EASTHAM — Those weren’t frackers drilling for oil last week along Nauset Road at the Salt Pond Visitor Center. Instead, workers were injecting emulsified vegetable oil as a permeable reactive barrier (PRB) to change the chemistry of groundwater flowing to Salt Pond.
The work is just one element of a many-pronged effort to reduce contaminants in the Nauset-Town Cove and Rock Harbor estuaries and its freshwater ponds. Rather than pursue what director of health and environment Jane Crowley calls the “expensive and arduous” traditional approach of sewering, Eastham is looking to options such as PRBs, innovative and alternative septic systems, tighter fertilizer regulation, and pond remediation.
“We generally have focused on the Salt Pond subwatershed that feeds into the Nauset Harbor estuary,” Crowley said. “It’s completely within Eastham and lends itself to trying as many nontraditional strategies as we can to improve water quality at Salt Pond.”
Near the subwatershed’s top sits the town landfill, above Schoolhouse and Minister’s ponds, two lobes of a connected water body. Groundwater flow continues past Eastham Elementary School and private homes with septic systems across Nauset Road to the visitor center and Salt Pond.
Contaminants leaving the landfill led to the provision of municipal water service in the area, allowing residents to abandon private wells. “The hookup and any costs associated with connecting to municipal water were paid by the town,” Crowley said. “The impact from the landfill is no longer a threat to the drinking water of residents downgradient.
“The hydrogeology we know about this particular subwatershed is immense,” Crowley said. “There are so many monitoring wells.” Those data informed other efforts to improve water quality, including a 200-foot PRB pilot project along Nauset Road installed by Environmental Strategies and Management (ESM).
“There are 21 points where emulsified vegetable oil has been injected,” said Crowley. “We know exactly the depth of the zone we are trying to treat and have several groundwater quality monitoring wells upgradient and downgradient. As the nutrient flow comes from upgradient areas and passes through this barrier, the reactive materials hopefully will help to biodegrade the contaminants and improve the water quality before discharge to Salt Pond.”
Orleans has installed a PRB at the Nauset Regional Middle School. According to ESM, that PRB “is achieving nitrate treatment objectives.”
With groundwater traveling about a foot a day, it will be some time before measurable effects are recorded in Eastham. But there’s more going on, including what Crowley hopes will be DEP approval this week for a pilot innovative/alternative septic system with superior denitrification capabilities. The “layer cake” system includes a layer of sawdust and sand under the leaching field.
The nonproprietary system would be installed on a property in the Nauset Harbor estuary system, just upgradient of a data-collection site.
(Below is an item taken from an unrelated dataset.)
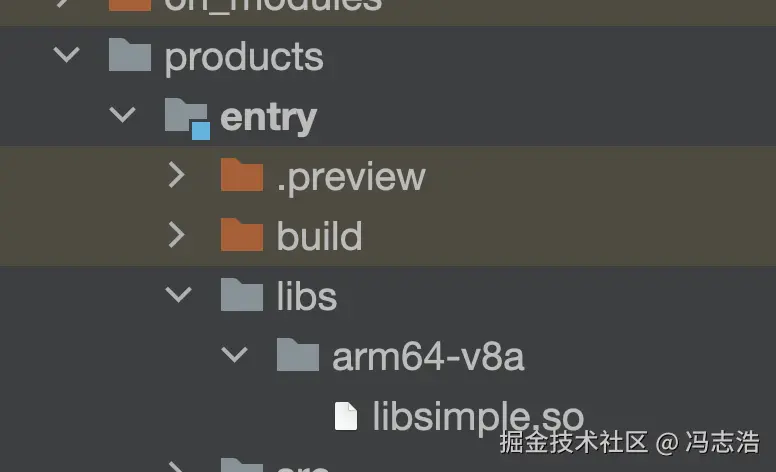This screenshot has width=776, height=472.
Task: Select the libs folder label
Action: pos(306,295)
The owner “came before the board of health because he needed a variance,” said Crowley. “He would have been required to put in an alternative treatment system anyway. We are subsidizing some of the cost. The home owner was a very willing partner. He strongly believes in what we’re trying to do.
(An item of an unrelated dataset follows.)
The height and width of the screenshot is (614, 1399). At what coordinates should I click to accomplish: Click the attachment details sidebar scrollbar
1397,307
“This is a really exciting opportunity for the town of Eastham. If we can reduce nitrogen with this approach, it will be the most cost-effective for the community and the home owner.” She said construction of the pilot system would begin “immediately” after DEP approval.
Elsewhere, attention is being paid to the Schoolhouse-Minister’s pond complex, with hydroraking of excessive growths of aquatic plants last fall. “This spring, we’re working on an aeration system to go into the pond from the back of the elementary school,” Crowley said. “We’ll continue to monitor water quality and test sediments and do vegetation surveys. If necessary, we’ll determine if we need alum treatments in very limited areas,” basically the deepest portions.
The District of Critical Planning Concern that Eastham created with the Cape Cod Commission brought fertilizer regulations that restrict, for example, the time of year applications can be made. If they’re done before April 15, they cannot be absorbed and contribute to runoff. “To be very honest, I think Eastham is a different type of community than perhaps the more developed ones like Barnstable where you tend to see more fertilized lawns,” Crowley said. “I think this community does have a big appreciation of the negative impacts of improper fertilizer uses.”
Another denitrification method, using shellfish to reduce levels in ponds, is “still in development,” said Crowley. The town is keeping an eye on Orleans’s experiment in Lonnie’s Pond, which has shown promise.
Today, Crowley said, Salt Pond is “definitely impaired, significantly impaired. We know that didn’t happen overnight. We don’t expect any measures we put into place to happen overnight either. These strategies are really important for the long term. To do nothing is not the answer.”